• **What the exercise asks**
In the data, take the stretch from the line containing "This screenshot has height=819, width=1456." through the line containing "will [x=673, y=652].", swap "Scale tool" for "Rotate tool", and give back only those lines with nothing else changed.

• **Material for the task**
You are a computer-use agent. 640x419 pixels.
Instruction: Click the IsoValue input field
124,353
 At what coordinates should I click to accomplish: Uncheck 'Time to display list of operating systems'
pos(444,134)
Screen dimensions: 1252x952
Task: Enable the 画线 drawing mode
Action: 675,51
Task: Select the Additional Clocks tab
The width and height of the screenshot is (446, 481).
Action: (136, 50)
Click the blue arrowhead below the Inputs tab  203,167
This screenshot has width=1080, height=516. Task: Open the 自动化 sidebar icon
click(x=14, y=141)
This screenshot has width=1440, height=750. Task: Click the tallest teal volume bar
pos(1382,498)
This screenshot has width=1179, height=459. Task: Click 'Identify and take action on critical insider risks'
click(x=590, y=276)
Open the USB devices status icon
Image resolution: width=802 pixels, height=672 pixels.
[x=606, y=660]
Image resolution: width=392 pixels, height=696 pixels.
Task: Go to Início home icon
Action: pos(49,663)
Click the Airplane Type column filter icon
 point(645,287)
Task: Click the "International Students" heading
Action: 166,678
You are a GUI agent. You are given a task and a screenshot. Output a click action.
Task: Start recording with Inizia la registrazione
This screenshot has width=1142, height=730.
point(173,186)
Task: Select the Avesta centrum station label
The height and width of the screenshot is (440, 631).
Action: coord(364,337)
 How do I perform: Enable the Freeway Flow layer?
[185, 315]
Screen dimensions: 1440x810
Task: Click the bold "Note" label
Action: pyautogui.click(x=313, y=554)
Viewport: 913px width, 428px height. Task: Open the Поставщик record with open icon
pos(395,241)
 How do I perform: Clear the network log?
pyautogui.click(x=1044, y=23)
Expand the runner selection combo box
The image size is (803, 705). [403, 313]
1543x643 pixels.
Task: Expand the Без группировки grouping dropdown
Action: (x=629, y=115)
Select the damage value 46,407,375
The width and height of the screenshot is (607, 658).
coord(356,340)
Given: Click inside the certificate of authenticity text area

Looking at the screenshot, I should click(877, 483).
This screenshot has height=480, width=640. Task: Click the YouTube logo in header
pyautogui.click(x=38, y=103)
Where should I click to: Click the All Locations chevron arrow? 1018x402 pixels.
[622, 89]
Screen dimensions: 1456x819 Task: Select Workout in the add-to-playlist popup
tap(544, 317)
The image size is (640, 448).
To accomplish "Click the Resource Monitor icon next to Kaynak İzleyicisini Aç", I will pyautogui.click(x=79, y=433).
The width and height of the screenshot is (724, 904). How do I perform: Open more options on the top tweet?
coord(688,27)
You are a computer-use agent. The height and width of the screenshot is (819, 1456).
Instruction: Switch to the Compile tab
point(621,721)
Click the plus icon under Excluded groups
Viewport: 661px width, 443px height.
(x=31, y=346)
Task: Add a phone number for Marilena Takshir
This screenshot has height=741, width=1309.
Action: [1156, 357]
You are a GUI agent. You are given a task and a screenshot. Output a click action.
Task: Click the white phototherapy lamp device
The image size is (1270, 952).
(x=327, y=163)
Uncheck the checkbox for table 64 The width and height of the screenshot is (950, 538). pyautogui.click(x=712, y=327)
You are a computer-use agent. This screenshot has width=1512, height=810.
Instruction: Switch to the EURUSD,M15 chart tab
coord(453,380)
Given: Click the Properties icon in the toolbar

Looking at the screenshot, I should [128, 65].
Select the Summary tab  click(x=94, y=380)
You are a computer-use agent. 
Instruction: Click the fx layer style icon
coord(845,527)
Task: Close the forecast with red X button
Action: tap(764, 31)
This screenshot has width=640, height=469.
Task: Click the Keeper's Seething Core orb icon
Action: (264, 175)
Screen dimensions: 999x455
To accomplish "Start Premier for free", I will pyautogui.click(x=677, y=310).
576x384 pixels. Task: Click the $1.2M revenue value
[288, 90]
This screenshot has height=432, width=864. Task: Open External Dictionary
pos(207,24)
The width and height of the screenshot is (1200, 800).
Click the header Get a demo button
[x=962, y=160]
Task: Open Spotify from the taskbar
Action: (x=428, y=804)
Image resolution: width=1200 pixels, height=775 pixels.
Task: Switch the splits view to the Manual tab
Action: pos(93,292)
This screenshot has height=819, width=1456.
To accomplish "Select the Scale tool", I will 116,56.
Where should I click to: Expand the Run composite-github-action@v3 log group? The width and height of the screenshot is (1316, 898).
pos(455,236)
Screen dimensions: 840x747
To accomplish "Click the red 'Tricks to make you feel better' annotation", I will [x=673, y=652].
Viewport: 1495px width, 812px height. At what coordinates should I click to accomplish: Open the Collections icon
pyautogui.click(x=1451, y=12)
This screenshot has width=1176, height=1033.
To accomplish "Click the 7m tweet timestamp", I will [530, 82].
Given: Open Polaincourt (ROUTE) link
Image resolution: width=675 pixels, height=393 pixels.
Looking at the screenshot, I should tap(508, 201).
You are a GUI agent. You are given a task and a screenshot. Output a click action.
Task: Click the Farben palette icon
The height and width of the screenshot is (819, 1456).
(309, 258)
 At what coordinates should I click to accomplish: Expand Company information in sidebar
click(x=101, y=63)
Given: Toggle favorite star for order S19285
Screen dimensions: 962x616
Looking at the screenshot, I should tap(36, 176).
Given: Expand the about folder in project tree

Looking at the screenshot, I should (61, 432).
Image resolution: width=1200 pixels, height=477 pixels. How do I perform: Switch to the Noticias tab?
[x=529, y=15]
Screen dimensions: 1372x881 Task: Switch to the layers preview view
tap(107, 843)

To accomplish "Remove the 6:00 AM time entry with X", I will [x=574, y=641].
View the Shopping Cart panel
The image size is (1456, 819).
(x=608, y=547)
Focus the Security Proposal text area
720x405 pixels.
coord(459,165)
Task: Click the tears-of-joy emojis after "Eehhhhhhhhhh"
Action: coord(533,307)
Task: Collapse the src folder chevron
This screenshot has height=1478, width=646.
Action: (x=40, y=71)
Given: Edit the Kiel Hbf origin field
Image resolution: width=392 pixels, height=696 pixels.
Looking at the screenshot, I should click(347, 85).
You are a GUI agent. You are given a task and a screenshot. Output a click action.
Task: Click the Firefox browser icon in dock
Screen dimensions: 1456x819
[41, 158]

• **Task output**
This screenshot has height=819, width=1456.
To accomplish "Select the Rotate tool", I will 116,56.
Where should I click to: Expand the Run composite-github-action@v3 log group? The width and height of the screenshot is (1316, 898).
pos(455,236)
Screen dimensions: 840x747
To accomplish "Click the red 'Tricks to make you feel better' annotation", I will [x=673, y=652].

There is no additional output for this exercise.